[Task instructions]:
Every line containing the string "Print" is to be copied from the records.

★ ★ ★ ★

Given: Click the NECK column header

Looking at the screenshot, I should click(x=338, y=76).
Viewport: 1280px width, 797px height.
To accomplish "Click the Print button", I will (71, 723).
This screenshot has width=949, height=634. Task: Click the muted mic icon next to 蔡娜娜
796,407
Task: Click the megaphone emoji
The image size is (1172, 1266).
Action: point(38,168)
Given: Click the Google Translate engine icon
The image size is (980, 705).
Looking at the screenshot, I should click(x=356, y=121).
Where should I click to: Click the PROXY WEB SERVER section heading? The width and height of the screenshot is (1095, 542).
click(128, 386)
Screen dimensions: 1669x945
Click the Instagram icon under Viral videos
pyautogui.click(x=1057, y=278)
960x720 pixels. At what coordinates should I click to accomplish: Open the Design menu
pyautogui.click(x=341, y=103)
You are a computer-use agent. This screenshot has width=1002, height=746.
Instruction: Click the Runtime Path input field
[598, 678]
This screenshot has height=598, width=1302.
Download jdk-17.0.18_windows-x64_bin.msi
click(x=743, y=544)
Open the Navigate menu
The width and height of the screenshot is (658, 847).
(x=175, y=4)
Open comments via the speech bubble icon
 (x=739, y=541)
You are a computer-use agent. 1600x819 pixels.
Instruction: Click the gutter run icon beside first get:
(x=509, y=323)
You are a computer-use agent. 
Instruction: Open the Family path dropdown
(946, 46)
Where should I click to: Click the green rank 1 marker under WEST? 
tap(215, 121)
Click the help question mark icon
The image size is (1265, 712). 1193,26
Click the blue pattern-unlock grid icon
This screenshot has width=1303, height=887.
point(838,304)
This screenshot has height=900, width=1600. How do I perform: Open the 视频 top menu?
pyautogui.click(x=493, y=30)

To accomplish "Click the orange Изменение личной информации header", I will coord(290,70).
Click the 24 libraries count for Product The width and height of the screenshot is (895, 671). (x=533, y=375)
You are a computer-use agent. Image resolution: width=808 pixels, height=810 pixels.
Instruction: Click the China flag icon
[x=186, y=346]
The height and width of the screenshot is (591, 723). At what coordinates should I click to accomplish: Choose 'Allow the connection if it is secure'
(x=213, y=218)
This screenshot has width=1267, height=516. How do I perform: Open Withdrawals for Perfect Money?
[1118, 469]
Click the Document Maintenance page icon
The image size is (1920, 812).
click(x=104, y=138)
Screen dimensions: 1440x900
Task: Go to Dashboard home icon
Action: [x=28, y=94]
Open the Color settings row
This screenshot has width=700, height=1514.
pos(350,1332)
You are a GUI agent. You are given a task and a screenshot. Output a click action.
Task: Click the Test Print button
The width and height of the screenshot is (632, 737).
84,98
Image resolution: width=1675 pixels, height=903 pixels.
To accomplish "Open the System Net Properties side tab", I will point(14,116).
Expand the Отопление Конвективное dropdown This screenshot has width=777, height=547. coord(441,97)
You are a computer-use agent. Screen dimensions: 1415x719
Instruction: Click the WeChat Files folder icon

★ ★ ★ ★

[Completed exercise]:
To accomplish "Click the Print button", I will (71, 723).
Task: Click the Test Print button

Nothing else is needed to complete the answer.